**The input:**
***

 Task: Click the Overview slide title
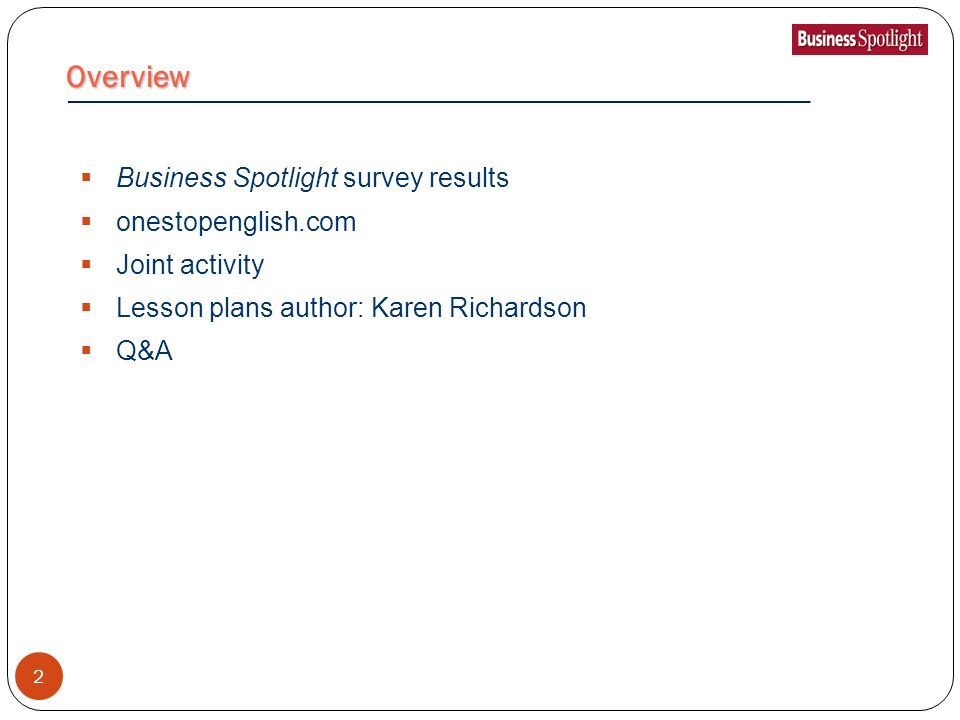point(128,77)
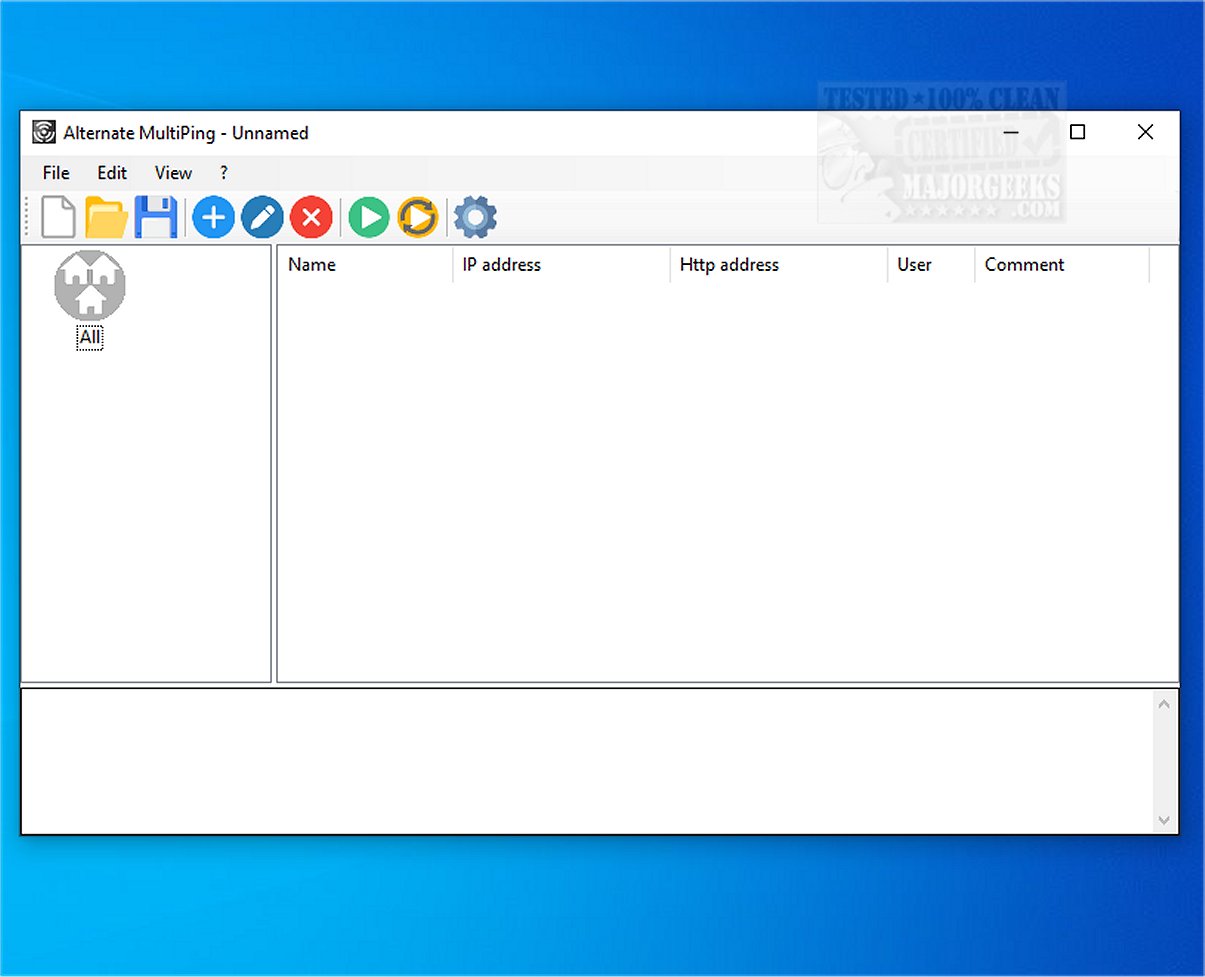Open a file using the yellow folder icon
Screen dimensions: 1205x977
(x=106, y=217)
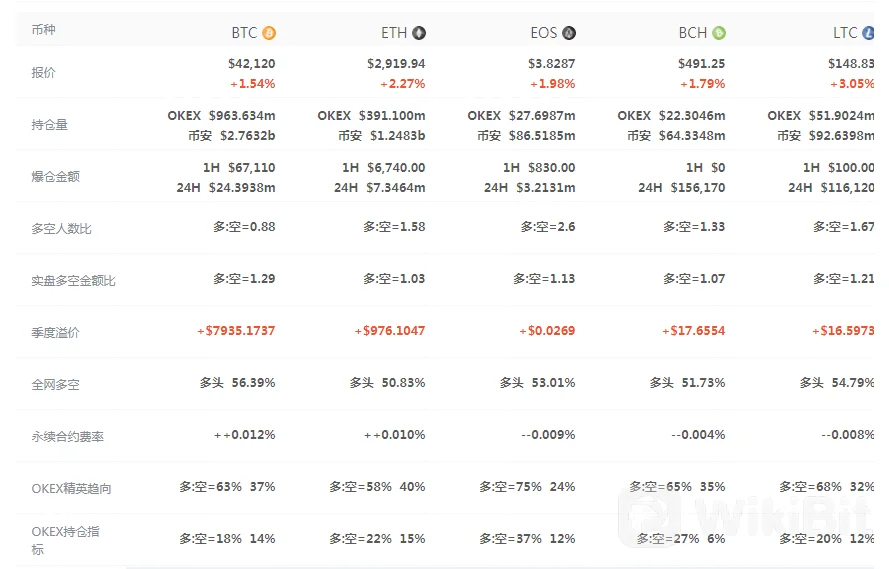Click the Ethereum diamond icon beside ETH
Viewport: 889px width, 569px height.
pos(419,33)
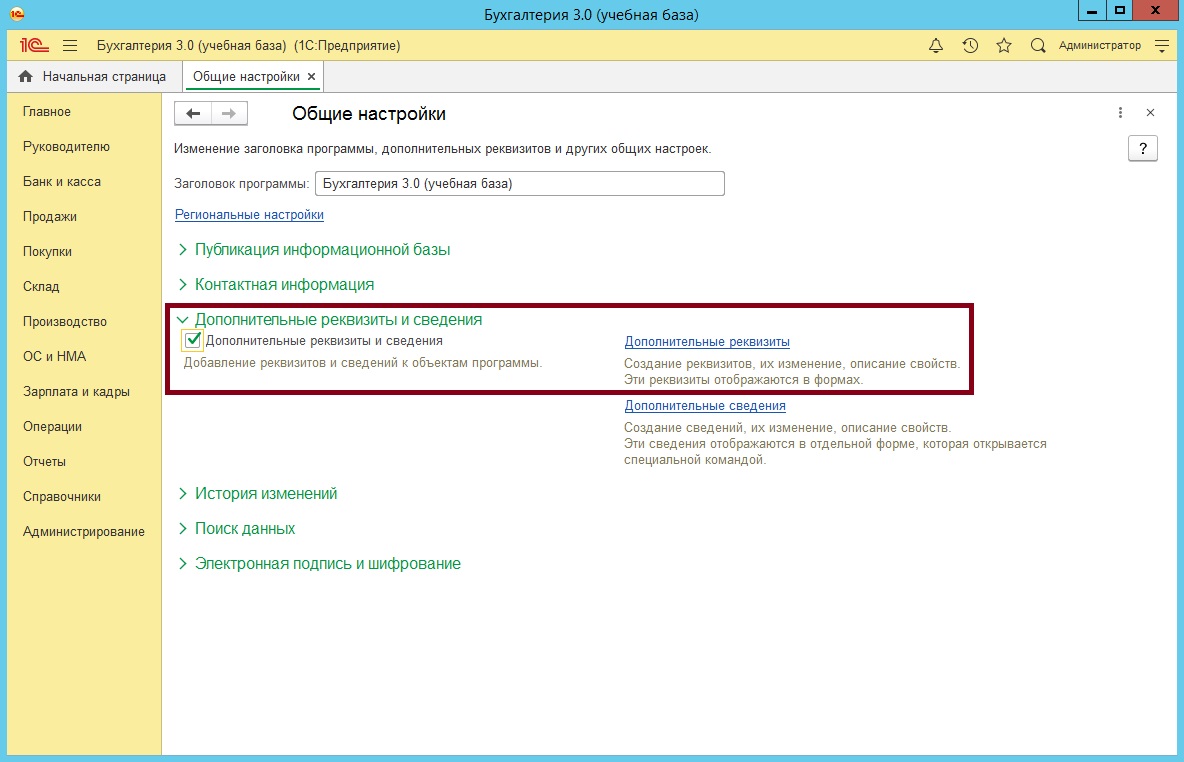Click the question mark help button
This screenshot has width=1184, height=762.
pos(1142,149)
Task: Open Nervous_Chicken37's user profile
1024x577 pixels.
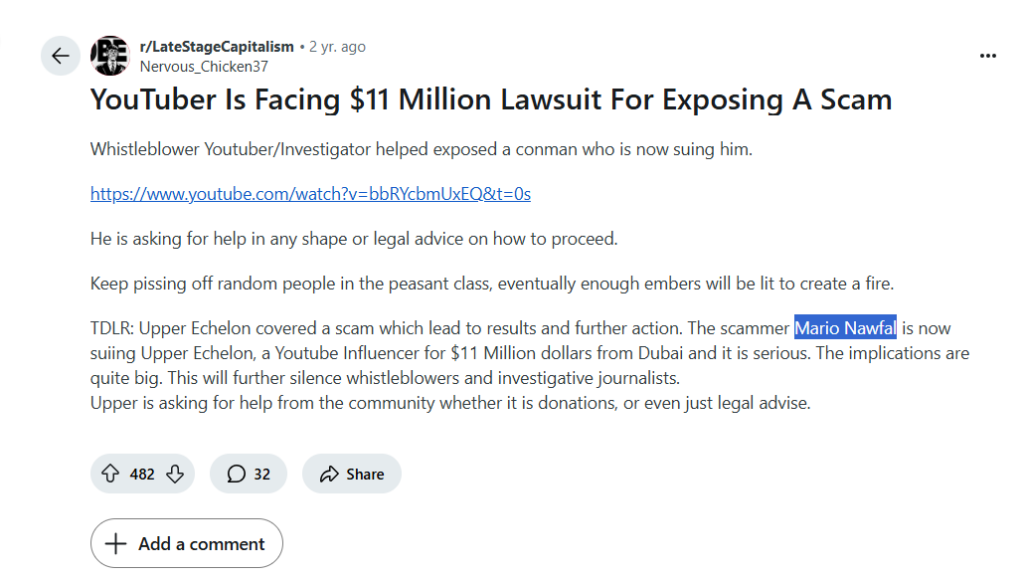Action: pyautogui.click(x=204, y=67)
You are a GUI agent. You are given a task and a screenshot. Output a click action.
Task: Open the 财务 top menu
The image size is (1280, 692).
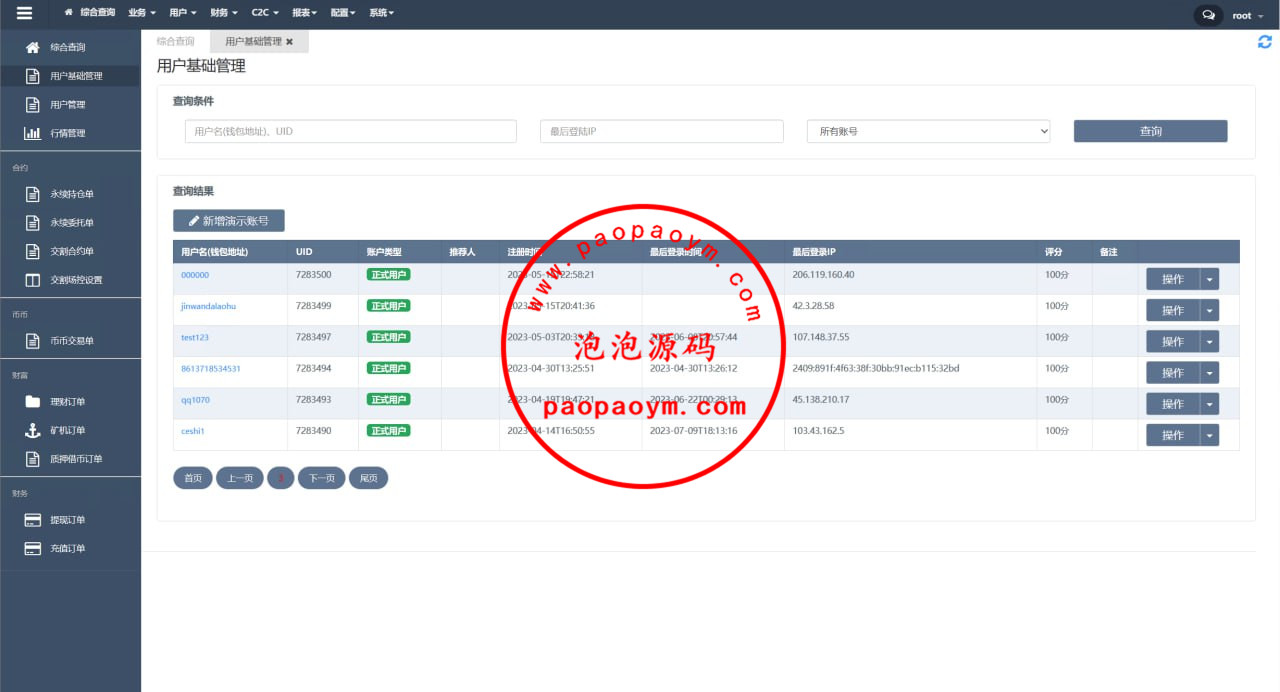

***

**Task goal:** Copy out all of the data above, swapping "GUI agent" for "interface assistant" and leaving every other word unchanged. Omit the pictures.

**Answer to this problem:**
 Task: Click the Overview slide title
point(128,77)
Open a file using the yellow folder icon
Screen dimensions: 1205x977
(x=106, y=217)
Click the Ethereum diamond icon beside ETH
Viewport: 889px width, 569px height.
pos(419,33)
Click the question mark help button
This screenshot has width=1184, height=762.
pos(1142,149)
Task: Open Nervous_Chicken37's user profile
1024x577 pixels.
Action: pyautogui.click(x=204, y=67)
You are a interface assistant. You are given a task and a screenshot. Output a click action.
Task: Open the 财务 top menu
The image size is (1280, 692).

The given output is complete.